The album opens on “Move”—aptly named, since the track, with its jaunty beat, fuzzy synths, and jazz horns, is so catchy it provokes foot-tapping and head-bobbing from the listener no matter what. There’s something stylish in the sound, something sleek and measured, almost to the point of being calculated. Of course, there’s nothing wrong with careful execution, but if something is too seamless it’s hard for the listener to grasp at the human core of the music; if something’s too tidy and neat, it risks alienating the audience.
Saint Motel walks a thin line in this aspect, though their saving grace may be in the rich stylistic blend that becomes apparent early on in the album with “Destroyer,” a track with mellow bass lines, sax solos superseding hard-edged electric guitar, and Arctic Monkeys-esque indie-rock vocals. “Born Again” similarly fuses an uplifting indie sound with heavy influences in gospel. It becomes apparent by mid-album at “Sweet Talk” and “You Can Be You” that the effort is taking pains to be consistently light and exuberant, though never bubbling over with extraneous energy—as if Saint Motel is afraid of dropping the reins for even a moment and letting the music take over and eclipse all of their careful attentions.
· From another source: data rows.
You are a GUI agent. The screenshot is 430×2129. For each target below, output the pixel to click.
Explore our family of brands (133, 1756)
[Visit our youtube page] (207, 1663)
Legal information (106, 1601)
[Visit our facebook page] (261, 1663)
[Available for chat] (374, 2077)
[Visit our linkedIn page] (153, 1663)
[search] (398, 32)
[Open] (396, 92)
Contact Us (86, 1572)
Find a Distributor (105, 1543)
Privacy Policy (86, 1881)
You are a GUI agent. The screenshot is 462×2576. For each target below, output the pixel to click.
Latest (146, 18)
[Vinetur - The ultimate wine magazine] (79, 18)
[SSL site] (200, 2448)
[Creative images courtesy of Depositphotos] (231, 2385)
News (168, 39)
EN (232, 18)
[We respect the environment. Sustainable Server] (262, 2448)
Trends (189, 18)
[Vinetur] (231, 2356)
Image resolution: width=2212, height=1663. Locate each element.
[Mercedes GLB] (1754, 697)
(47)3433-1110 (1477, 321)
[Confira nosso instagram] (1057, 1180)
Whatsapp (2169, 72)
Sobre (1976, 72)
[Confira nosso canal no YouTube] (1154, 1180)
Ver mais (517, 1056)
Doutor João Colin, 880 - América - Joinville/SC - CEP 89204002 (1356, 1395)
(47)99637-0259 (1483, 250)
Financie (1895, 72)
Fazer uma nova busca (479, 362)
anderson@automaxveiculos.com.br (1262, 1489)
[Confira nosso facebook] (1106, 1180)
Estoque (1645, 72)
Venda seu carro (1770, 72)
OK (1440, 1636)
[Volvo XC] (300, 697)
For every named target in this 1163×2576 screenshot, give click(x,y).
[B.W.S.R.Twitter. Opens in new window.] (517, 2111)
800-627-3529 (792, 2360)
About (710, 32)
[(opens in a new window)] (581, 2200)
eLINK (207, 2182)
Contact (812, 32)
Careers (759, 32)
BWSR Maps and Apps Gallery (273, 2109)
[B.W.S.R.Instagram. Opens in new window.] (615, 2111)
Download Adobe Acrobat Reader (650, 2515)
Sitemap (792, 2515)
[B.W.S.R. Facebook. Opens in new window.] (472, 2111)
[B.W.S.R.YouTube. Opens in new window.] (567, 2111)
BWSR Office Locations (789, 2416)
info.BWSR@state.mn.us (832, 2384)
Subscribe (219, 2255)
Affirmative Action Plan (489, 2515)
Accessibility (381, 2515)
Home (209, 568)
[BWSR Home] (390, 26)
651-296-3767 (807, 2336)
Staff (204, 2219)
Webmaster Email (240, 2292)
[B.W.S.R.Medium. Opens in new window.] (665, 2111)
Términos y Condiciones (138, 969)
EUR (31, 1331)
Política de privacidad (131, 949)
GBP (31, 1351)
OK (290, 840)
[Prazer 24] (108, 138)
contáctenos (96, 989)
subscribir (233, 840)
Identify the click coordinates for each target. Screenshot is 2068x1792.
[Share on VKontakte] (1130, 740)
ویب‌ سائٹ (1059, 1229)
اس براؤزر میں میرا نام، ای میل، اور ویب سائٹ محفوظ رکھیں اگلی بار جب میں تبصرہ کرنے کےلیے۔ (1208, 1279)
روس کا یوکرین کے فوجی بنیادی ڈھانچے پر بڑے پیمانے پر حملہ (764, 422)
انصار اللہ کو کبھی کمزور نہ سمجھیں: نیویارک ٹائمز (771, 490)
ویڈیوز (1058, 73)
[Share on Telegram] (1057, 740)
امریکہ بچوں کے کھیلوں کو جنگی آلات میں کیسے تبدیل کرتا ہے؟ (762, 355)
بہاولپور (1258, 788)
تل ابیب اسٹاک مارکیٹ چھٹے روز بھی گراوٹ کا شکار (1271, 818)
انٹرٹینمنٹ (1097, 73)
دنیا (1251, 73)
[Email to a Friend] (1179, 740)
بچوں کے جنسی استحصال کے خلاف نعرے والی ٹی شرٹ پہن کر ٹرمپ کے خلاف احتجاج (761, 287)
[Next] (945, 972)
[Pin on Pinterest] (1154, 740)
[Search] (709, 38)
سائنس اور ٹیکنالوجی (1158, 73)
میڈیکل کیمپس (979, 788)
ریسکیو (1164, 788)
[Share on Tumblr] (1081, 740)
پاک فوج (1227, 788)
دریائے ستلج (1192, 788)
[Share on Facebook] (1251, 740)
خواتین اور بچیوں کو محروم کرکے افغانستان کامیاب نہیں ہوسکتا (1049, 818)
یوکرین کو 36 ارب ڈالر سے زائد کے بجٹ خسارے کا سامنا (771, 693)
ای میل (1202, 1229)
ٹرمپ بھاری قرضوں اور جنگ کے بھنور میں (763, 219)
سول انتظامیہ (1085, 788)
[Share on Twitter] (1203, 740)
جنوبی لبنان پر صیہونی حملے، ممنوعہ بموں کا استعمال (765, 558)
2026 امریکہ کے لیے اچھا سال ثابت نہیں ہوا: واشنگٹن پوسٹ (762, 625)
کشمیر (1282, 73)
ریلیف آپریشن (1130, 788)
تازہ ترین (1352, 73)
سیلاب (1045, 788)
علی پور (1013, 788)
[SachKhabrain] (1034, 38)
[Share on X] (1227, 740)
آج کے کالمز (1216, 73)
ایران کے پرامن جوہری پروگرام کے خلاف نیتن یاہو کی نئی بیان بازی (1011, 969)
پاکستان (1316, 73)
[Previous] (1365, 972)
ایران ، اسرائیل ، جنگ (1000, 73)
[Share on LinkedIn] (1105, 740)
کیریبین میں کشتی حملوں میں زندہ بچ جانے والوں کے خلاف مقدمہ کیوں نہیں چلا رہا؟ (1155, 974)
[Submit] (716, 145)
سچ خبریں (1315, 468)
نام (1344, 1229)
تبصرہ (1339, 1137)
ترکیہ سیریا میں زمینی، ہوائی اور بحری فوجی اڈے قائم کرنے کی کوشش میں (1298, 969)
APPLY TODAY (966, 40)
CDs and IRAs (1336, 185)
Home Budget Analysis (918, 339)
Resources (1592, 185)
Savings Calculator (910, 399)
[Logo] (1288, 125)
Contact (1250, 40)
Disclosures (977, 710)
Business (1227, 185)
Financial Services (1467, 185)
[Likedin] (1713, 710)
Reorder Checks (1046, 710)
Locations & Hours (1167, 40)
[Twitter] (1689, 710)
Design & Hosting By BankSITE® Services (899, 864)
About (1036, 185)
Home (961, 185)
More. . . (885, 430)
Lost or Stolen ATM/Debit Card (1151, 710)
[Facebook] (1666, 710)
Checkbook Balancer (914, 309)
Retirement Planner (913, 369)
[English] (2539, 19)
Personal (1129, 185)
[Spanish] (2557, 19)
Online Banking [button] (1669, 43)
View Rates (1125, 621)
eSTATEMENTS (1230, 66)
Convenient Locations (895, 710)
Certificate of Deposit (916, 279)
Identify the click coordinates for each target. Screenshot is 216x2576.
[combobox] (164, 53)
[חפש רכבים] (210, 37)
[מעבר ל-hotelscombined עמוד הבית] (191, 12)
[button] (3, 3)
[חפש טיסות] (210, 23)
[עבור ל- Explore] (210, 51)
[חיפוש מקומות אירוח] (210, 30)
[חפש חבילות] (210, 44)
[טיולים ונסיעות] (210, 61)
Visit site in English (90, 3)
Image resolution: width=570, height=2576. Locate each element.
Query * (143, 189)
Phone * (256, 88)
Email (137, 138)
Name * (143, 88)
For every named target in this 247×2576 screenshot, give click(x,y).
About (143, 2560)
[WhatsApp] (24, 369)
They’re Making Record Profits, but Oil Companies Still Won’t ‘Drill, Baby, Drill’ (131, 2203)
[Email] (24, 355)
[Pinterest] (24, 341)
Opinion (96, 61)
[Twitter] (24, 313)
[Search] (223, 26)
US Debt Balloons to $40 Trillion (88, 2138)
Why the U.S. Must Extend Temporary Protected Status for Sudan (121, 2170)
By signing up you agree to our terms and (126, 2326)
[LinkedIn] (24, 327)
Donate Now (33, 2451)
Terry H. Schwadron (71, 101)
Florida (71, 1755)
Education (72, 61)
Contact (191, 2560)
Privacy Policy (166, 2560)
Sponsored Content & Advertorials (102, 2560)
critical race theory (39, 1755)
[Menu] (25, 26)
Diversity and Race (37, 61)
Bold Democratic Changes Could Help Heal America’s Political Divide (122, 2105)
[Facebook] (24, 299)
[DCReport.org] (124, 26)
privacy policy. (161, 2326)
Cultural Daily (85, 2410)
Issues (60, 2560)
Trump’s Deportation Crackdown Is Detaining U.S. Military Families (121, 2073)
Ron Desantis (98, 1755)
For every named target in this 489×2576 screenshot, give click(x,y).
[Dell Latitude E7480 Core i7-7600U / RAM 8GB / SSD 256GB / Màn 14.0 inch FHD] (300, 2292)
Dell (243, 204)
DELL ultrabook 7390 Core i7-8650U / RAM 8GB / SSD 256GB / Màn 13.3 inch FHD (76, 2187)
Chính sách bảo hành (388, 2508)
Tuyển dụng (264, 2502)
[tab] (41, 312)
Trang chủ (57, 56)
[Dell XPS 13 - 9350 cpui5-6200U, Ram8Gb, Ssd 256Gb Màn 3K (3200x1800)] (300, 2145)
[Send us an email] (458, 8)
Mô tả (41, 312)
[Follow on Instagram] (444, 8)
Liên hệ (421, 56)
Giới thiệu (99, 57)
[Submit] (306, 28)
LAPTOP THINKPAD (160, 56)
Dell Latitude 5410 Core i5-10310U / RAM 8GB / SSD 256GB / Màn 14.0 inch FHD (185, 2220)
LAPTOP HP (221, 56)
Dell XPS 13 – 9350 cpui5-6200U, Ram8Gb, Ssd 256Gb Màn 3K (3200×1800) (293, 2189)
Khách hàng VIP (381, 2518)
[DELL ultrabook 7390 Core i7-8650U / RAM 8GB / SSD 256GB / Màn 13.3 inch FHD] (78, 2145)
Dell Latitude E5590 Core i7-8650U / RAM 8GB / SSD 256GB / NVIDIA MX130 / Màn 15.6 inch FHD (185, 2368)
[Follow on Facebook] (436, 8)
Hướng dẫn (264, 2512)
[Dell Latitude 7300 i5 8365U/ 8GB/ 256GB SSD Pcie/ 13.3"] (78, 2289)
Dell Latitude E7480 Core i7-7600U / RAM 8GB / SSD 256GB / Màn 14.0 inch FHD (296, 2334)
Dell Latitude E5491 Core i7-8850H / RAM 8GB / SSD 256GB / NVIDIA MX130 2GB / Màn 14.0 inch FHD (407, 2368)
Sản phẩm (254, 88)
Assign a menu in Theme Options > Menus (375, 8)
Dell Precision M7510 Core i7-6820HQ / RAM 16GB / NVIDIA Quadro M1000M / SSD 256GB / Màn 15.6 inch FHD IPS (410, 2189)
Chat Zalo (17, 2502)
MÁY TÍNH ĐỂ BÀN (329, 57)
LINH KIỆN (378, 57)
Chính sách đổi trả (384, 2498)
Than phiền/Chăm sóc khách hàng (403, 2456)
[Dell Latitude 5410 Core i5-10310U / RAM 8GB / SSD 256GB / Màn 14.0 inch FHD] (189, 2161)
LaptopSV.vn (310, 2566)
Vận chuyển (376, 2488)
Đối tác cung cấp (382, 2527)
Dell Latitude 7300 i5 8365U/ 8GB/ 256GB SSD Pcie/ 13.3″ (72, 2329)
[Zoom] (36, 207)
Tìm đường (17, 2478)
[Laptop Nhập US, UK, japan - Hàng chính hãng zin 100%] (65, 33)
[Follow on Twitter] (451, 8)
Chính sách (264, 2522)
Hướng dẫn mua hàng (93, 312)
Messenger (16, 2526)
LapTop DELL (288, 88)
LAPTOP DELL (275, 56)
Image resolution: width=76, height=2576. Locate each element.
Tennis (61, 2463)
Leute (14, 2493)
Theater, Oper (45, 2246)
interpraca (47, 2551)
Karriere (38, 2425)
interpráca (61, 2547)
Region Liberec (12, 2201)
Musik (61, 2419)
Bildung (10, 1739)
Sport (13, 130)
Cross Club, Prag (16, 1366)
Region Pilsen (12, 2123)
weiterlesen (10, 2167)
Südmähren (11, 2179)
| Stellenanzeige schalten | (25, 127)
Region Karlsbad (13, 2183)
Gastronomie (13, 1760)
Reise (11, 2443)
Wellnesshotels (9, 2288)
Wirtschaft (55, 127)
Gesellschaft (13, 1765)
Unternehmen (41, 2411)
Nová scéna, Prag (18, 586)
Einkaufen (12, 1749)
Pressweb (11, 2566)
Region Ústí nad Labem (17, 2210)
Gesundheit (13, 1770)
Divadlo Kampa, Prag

The closest the band comes in “saintmotelevision” to genuine vulnerability is the ending song, “Happy Accidents.” On one hand, acoustic guitar can lend a certain “stripped-down” and candid quality to any song, though the track sports some of the best lyrics of the album, as well. Amid guitarist Aaron Sharp’s tender plucking, vocalist A/J Jackson sings, “If I never laid eyes on you, would I feel something missing? If you never laid eyes on me, would you know something’s gone?” The song is a striking conclusion to the album, a wistful and introspective look at love and at real human connections. It reveals a vulnerability that’s even bolder than the blare of saxophones in “Destroyer” or the soulful backing vocals in “Born Again.” Of course, this isn’t to say that there aren’t bright spots of inspiration in the midst of all the smooth glam and vigorously linear indie pop. One track in particular that stands out is “Slow Motion,” which dips into a more sober-minded attitude that’s thrown against a sparser, more atmospheric background than we’ve heard in any tracks before.
With only a few moments of artistic innovation and individuality, and with even fewer moments of genuine feeling, “saintmotelevision” can rarely be enjoyed past a superficial level, though it’s not a bad listen; on the contrary, it’s full of energetic fun and easy-going melodies. Still, Saint Motel is a group that’s talented enough to ease up on the controls a bit, and would be better off painting outside the lines once in a while, even at the cost of accessibility.